Epileptogenesis is the collective of processes that underlie the transition of a healthy neural network into a network that can generate epileptic seizures. In Temporal Lobe Epilepsy (TLE), epileptogenesis is often associated with cell loss, inflammation, oxidative stress, and axonal sprouting in the hippocampus. Also, hyper-activation of the mammalian target of rapamycin (mTOR) pathway is thought to be involved in epileptogenesis. Interfering with mTOR activation or epileptogenic processes such as inflammation could reduce or prevent epileptogenesis, and thus lead to the development of anti-epileptogenic treatments for TLE.
This thesis investigates epileptogenesis and the role of the mTOR pathway in TLE, and the anti-epileptogenic potential of two compounds: rapamycin and curcumin, using several experimental models for TLE in vivo and in vitro.
Rapamycin, the main inhibitor of the mTOR pathway, was found to suppress epilepsy in vivo, but it did not completely reverse or prevent epileptogenesis. Also, rapamycin treatment was associated with side effects on growth. As an alternative mTOR inhibitor, curcumin, the anti-oxidant and anti-inflammatory component of turmeric, was investigated. Whereas effects of rapamycin were strongly related to mTOR inhibition, experiments in vitro demonstrated that curcumin rather targeted inflammatory pathways.
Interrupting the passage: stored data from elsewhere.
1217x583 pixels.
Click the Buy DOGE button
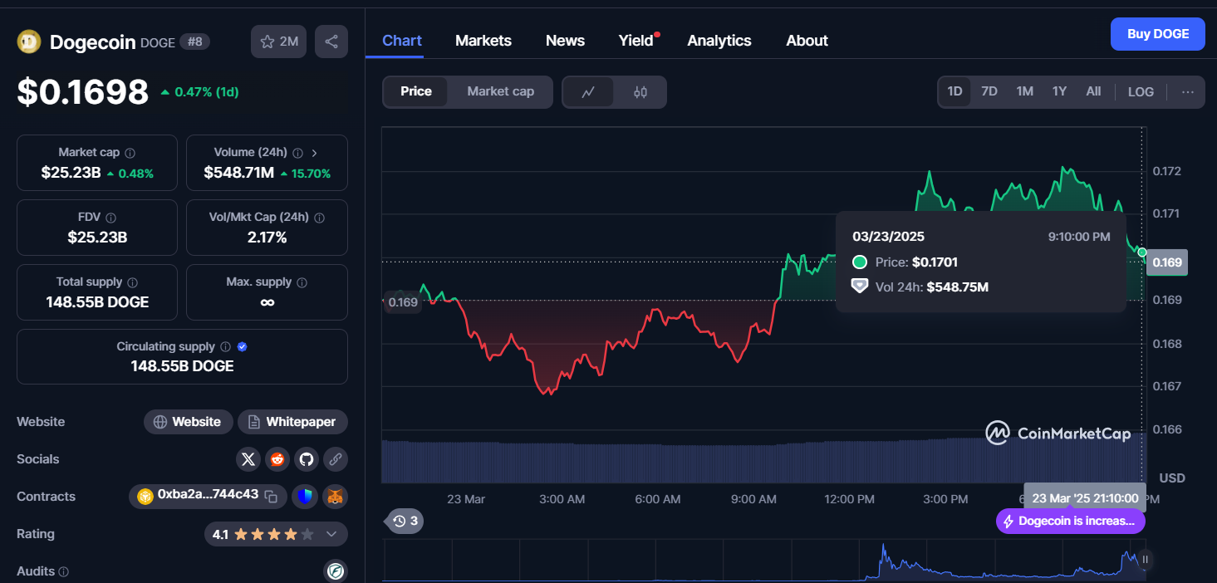pos(1157,34)
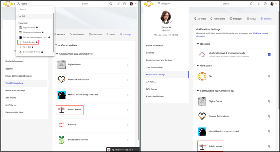Click gear icon for Fitness Enthusiasts notifications
The width and height of the screenshot is (280, 152).
(269, 116)
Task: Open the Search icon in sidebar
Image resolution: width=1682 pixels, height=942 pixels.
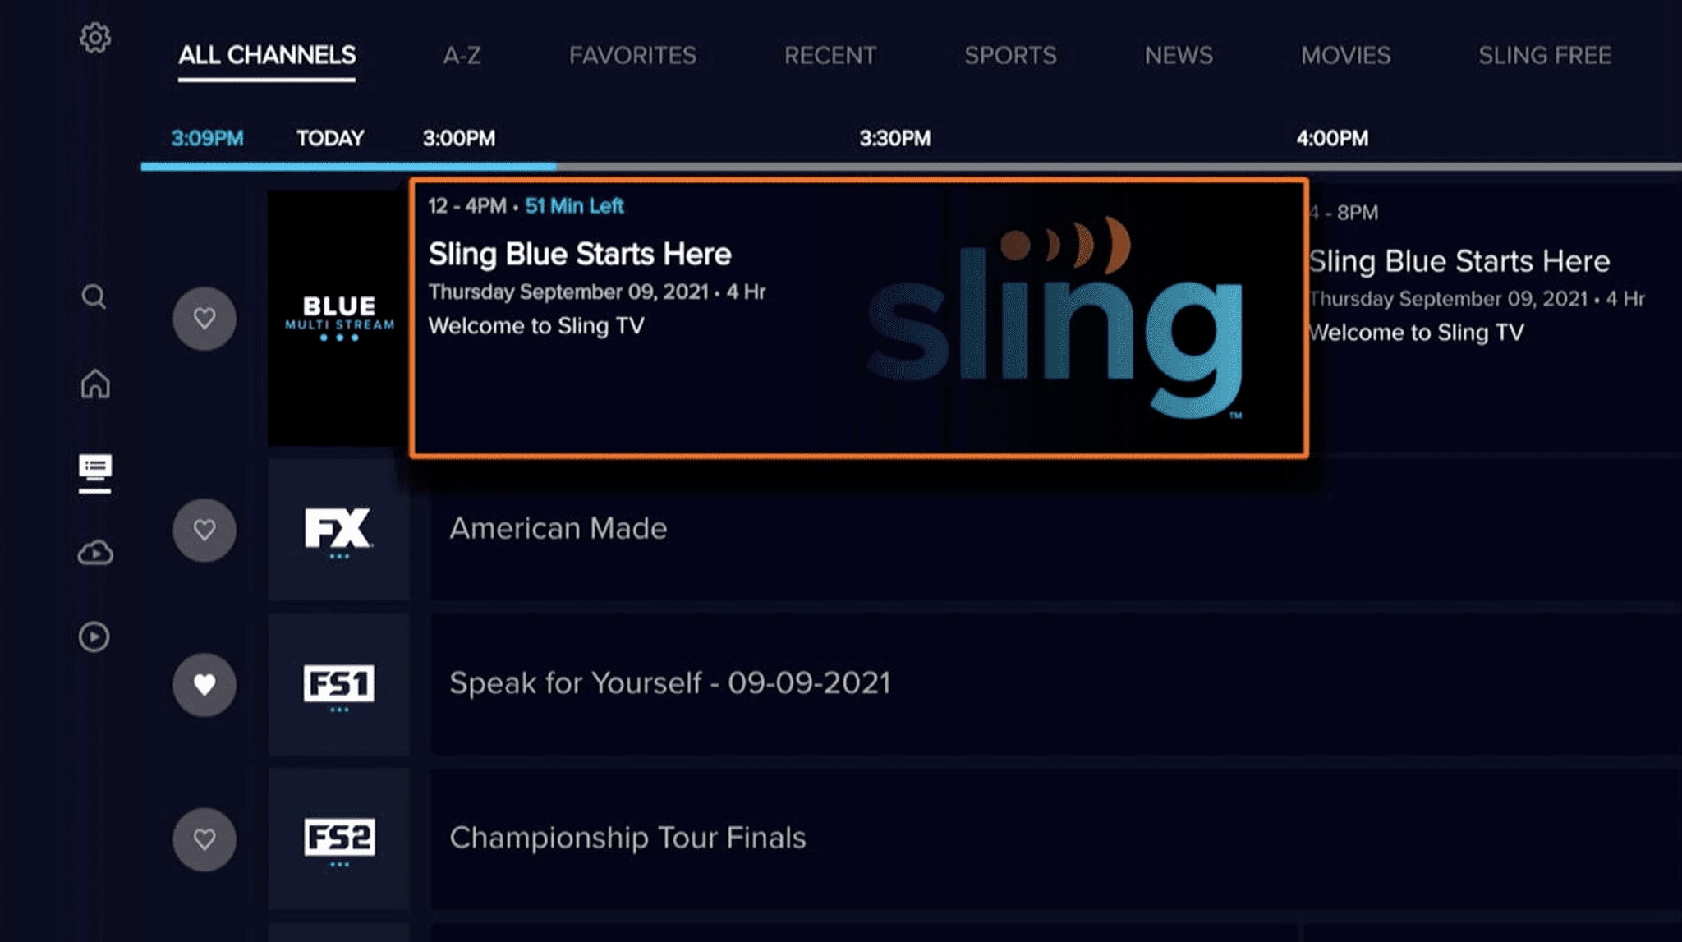Action: (94, 297)
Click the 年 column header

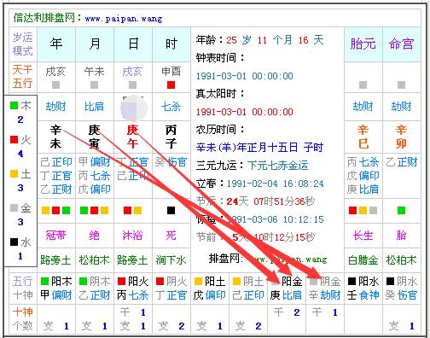[56, 44]
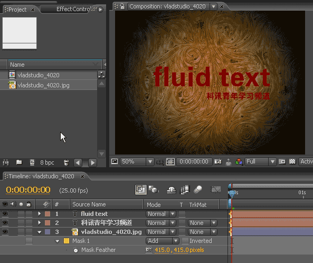The width and height of the screenshot is (313, 263).
Task: Select the Timeline vladstudio_4020 tab
Action: pyautogui.click(x=41, y=176)
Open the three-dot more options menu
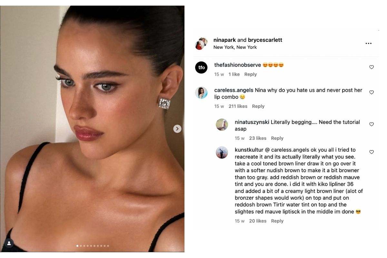 368,44
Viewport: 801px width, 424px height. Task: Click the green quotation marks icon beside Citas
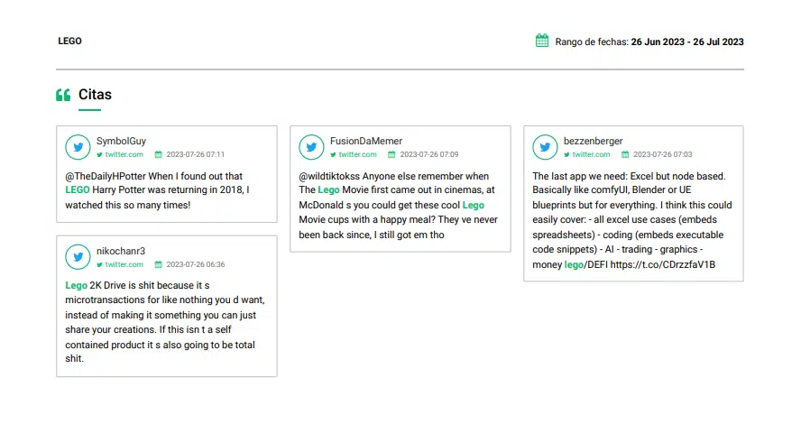click(x=63, y=95)
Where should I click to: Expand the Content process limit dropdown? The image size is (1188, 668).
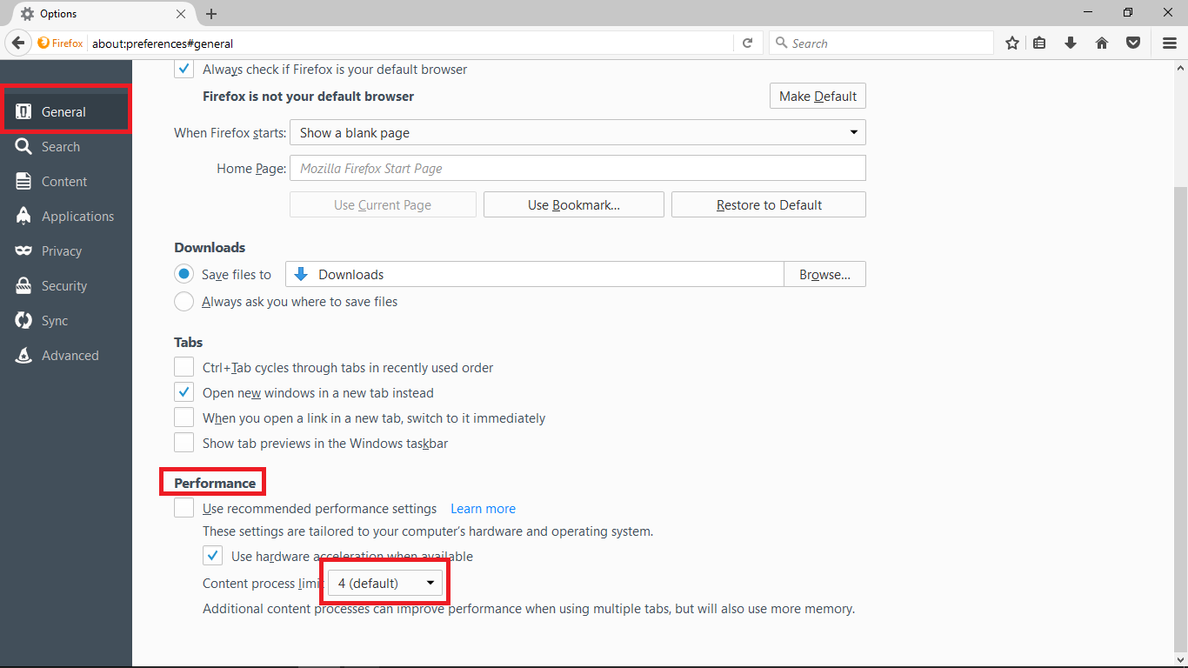385,583
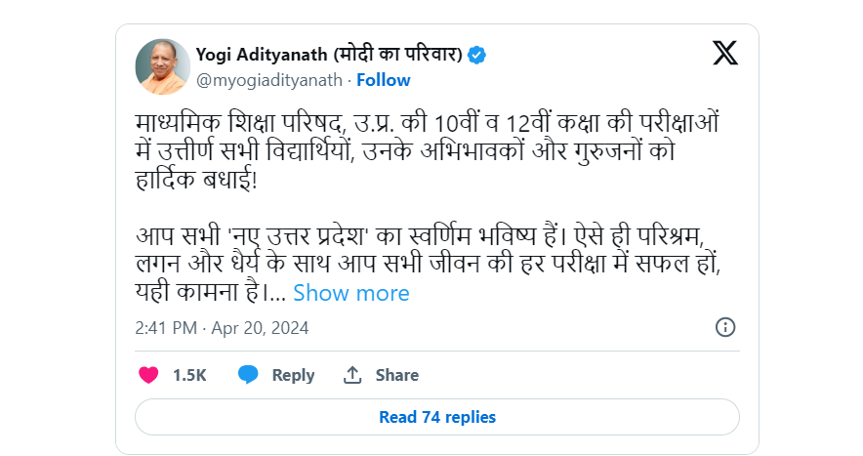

Curcumin reduced epileptogenesis in vitro, but its low bioavailability likely limited its efficacy in vivo.
Although this suggests that the road towards a safe and effective anti-epileptogenic treatment is long, this thesis argues that combining anti-seizure, anti-inflammatory, neuroprotective, anti-oxidant and anti-growth effects could be a promising anti-epileptogenic strategy in TLE.